The Poet's Fennel and Smoked Fish Salad
The ingredients listed here are suggestions for the salad - apart from the fennel bulbs, smoked fish, chervil and capers, you can mix or match according to what you've got at any given time. If you do use kippers (smoked herring), be sure to soak them in milk first before rinsing and slicing them, to remove as much salt as you can.
1/4 pound (250 grams) smoked salmon, trout, or herring, sliced
a pound (500 grams) of small spring fennel bulbs, the younger and smaller the better
the leaves and soft young stems from a bunch of fresh chervil
a half head of crisp lettuce, shredded
2 tablespoons pickled capers
3 white spring onions, sliced into thin rings plus their greens, chopped
1 shallot, sliced into thin rings
6 plump red radishes or radis noir if they have them where you live, sliced thin
1 small red bell pepper, slivered
8 small french cornichons, cut into little pieces
1 bunch flat-leafed parsley, washed, rolled and sliced into fine chiffonade
cracked walnuts or toasted pine nuts as desired
a nice idea: a handful of fiddle heads, if you have them, or edible flowers in season
you can also add rice or cold pasta.
Sauce vinaigrette:
1 shallot, minced
1/3 cup good olive oil
a generous pinch of ground sea salt
1 teaspoon Burgundy mustard or Dijon if you don't have that kind
1 tablespoon walnut oil
1 teaspoon brined green peppercorns, finely minced
2 tablespoons wine vinegar (not balsamic) or lemon juice, your choice
Put the ingredients for the sauce in a small bowl and, whisk them until milky, or give them a blast with the stick blender.
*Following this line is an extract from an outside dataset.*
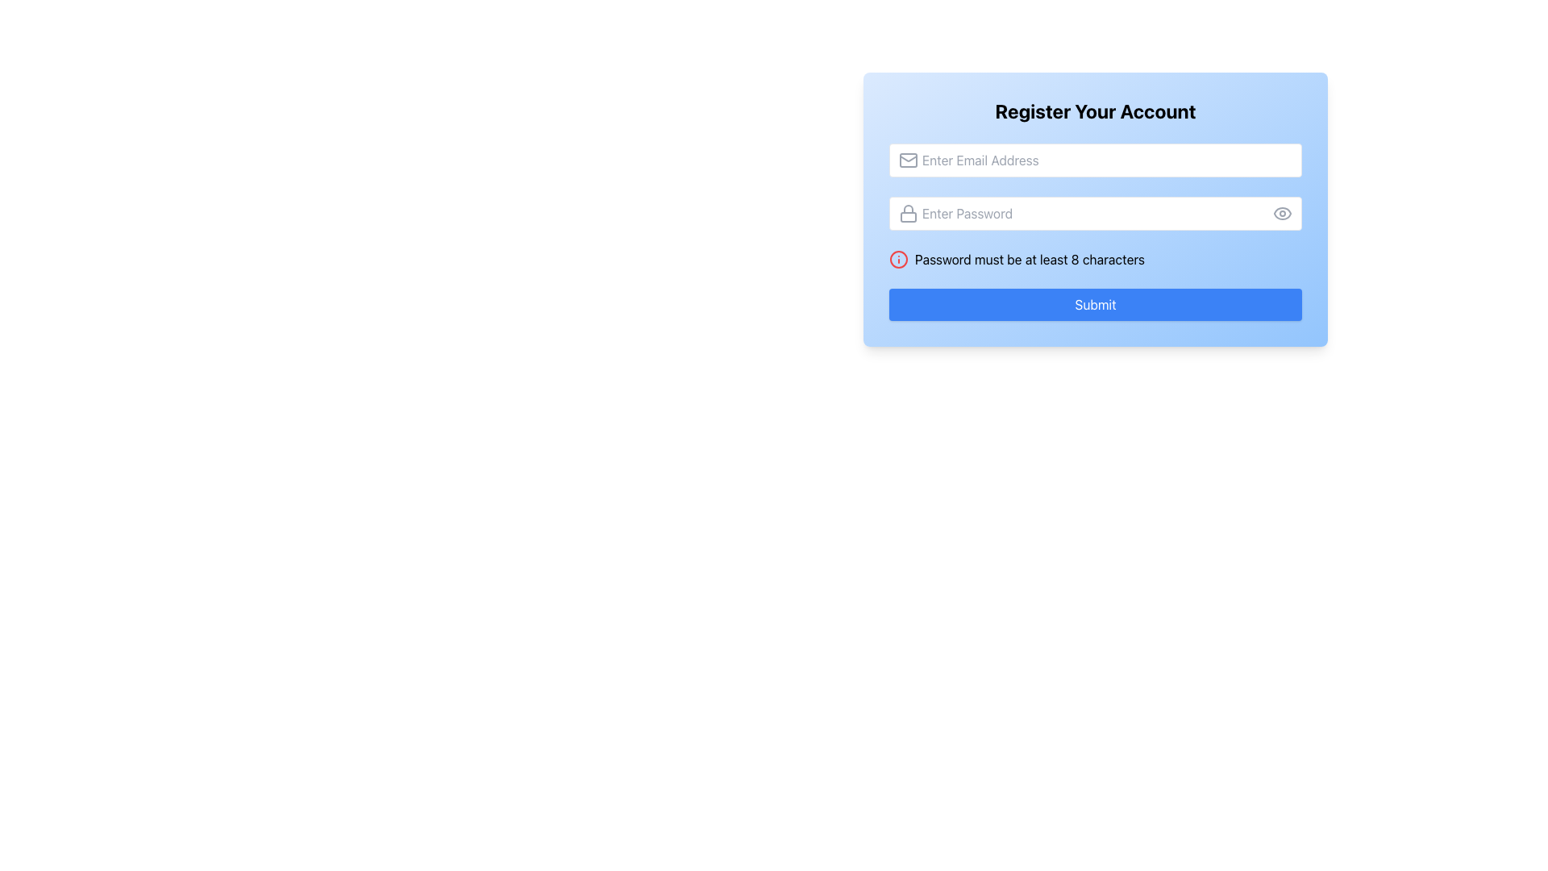 Image resolution: width=1548 pixels, height=871 pixels. Describe the element at coordinates (1095, 258) in the screenshot. I see `the informational text element that displays password requirements, located beneath the 'Enter Password' input field and above the 'Submit' button in the registration form` at that location.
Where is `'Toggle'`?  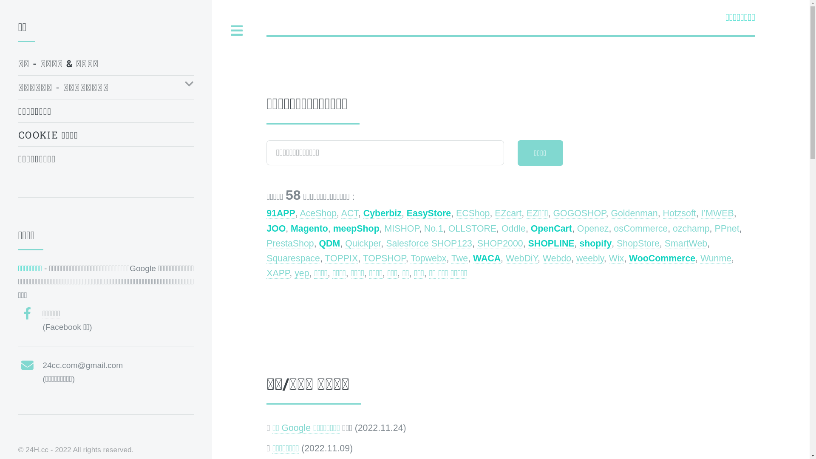
'Toggle' is located at coordinates (236, 30).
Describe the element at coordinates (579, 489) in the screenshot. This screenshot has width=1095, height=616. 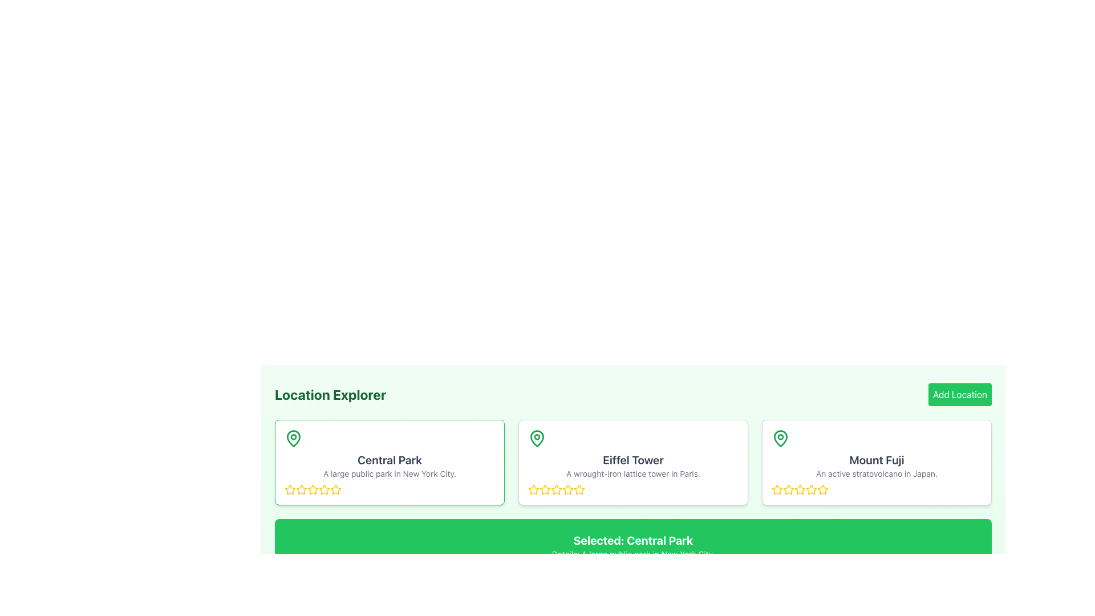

Layer the rest of the ingredients in the bowl, composing it as you would like it to be presented, and toss the lot with a pair of salad tongs once the bowl is presented at the table. You can serve with with garlic toast or make croutons as well, or simply make composed individual salads on single plates, on a day that you're serving this as part of a sit down lunch with guests. This salad goes very well with a crisp Apremont from the Savoie.
Labels: Printemps 2010
7 Comments:
Goh, that salad looks so deliciously fresh and crunchy... I wish fennel was in season here in South Africa!
Robyn
It's interesting, I only like fennel raw, just like this! Am surprised you can find fiddle heads. I think in Paris, they're be quite a jolt!
Thank you for coming by you two! David, we collect the fiddleheads out walking in the woods up in the mountains, early spring they are everywhere.
This salad seems wonderful, and your poet friend even more wonderful.
I would say they are equally wonderful.
Yum. What a delicious sounding salad. I enjoy fresh fennel. Here, in Southern California, it can be found wild, too. You and your poet are fortunate in your friends :).
This is gorgeous. I can't believe I never thought to pair fennel with lox before but I'm trying this as soon as possible. I'm also loving that blue serving bowl- guessing it's a great workhorse for every kind of serving.